The St. Louis region currently has about four percent of immigrants. That’s 122,430 people and 7,073 of them are entrepreneurs.
Cuong Dang is one of those entrepreneurs.
“I was born and raised in Vietnam and I came here when I was 20 years old and I spoke a little bit of English,” Dang said.
Dang now co-owns Enliven, a software consulting company, and hires numerous people from the area.
While he never knew St. Louis would become his long-term home, he added that the opportunities here helped make him stay.
“We have support from people from all over the world. Venture capitals, those companies bring investment elsewhere and bring companies from overseas to come here because they want to award them these funds and have opportunity to build businesses here,” he said.
That's the idea behind the St. Louis Mosaic Project. It’s to attract and keep foreign born people in St. Louis who can in turn contribute to the community.
“The research supports that foreign born people are job creators. They are more entrepreneurial. Thirty percent more likely than our native born to actually start businesses that then hires all of us as well as they are contributing to neighborhood growth, restaurants, traffic, buying power,” said Executive Director Betsy Cohen.
Research also shows that immigrants are 130 percent more likely to have an advanced degree.

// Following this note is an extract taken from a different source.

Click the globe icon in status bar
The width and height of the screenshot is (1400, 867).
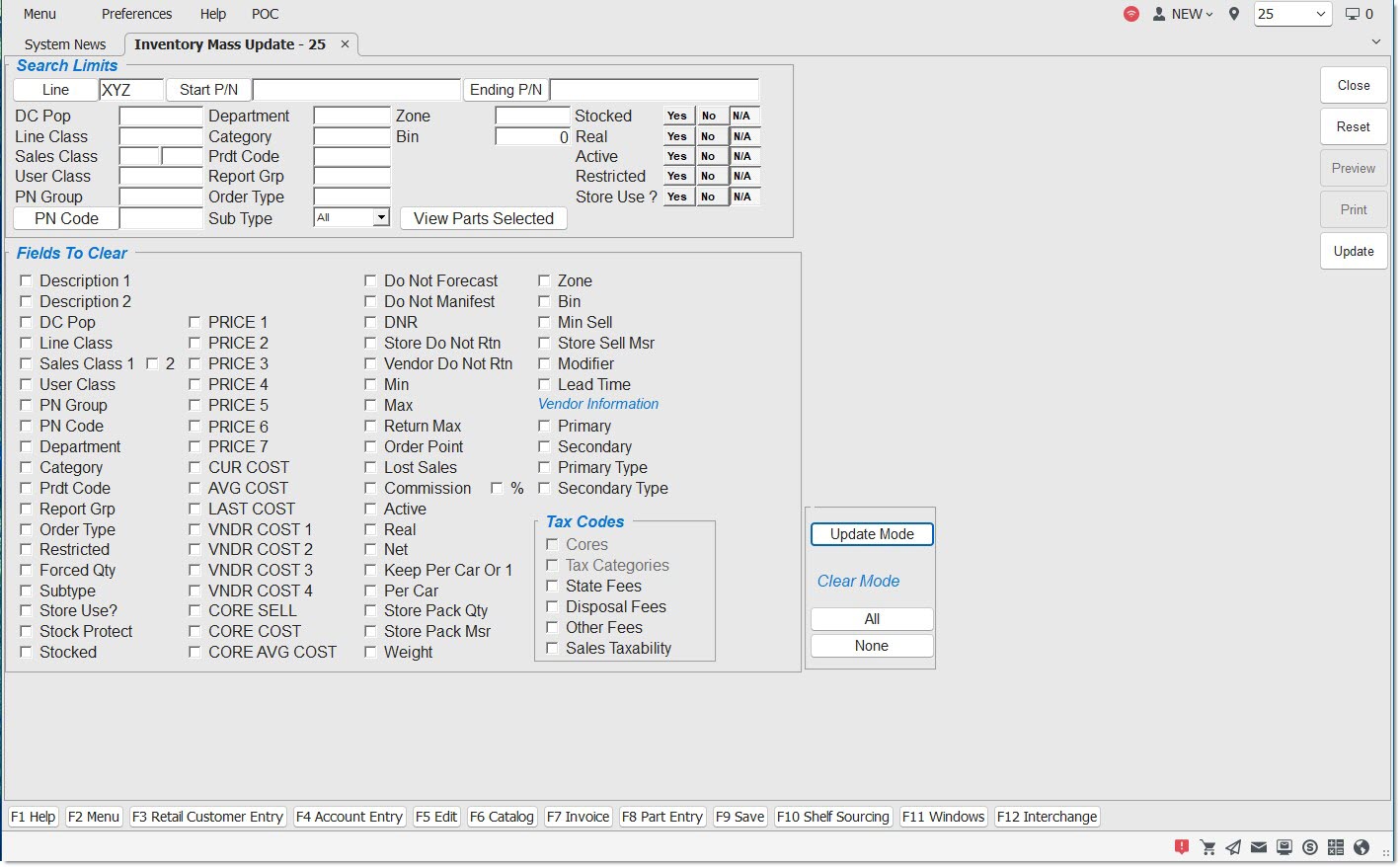tap(1361, 846)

Cohen said that’s a needed factor because almost 17 thousand jobs are unfilled in the stem fields. So as more companies move here with more IT jobs, they are looking to retain people in that field.
“We have to develop local talent, native born people to grow into the job but we’re also going to need international people. We’re going to need Visas for international talent and we’re also going to retain more of our international students, many of whom are in the high tech areas,” she said.
Data from 2014 shows that immigrants paid $1.1 billion in taxes and had $3 billion dollars in spending power.
The goal is to keep that going because it means good news for the St. Louis Metropolitan area.
“Our population as a region has been flat to declining and so if we are going to attract companies and have growth of entrepreneurs we need to be a dynamic region that actually shows growth and also that has multicultural people who are working together,” Cohen said.
It’s work Dang appreciates.
“I think they’ve done a phenomenal job to bring the attention to foreign born entrepreneurs who make up a huge part of the economy in the St. Louis area. We’ve seen it every day,” he said.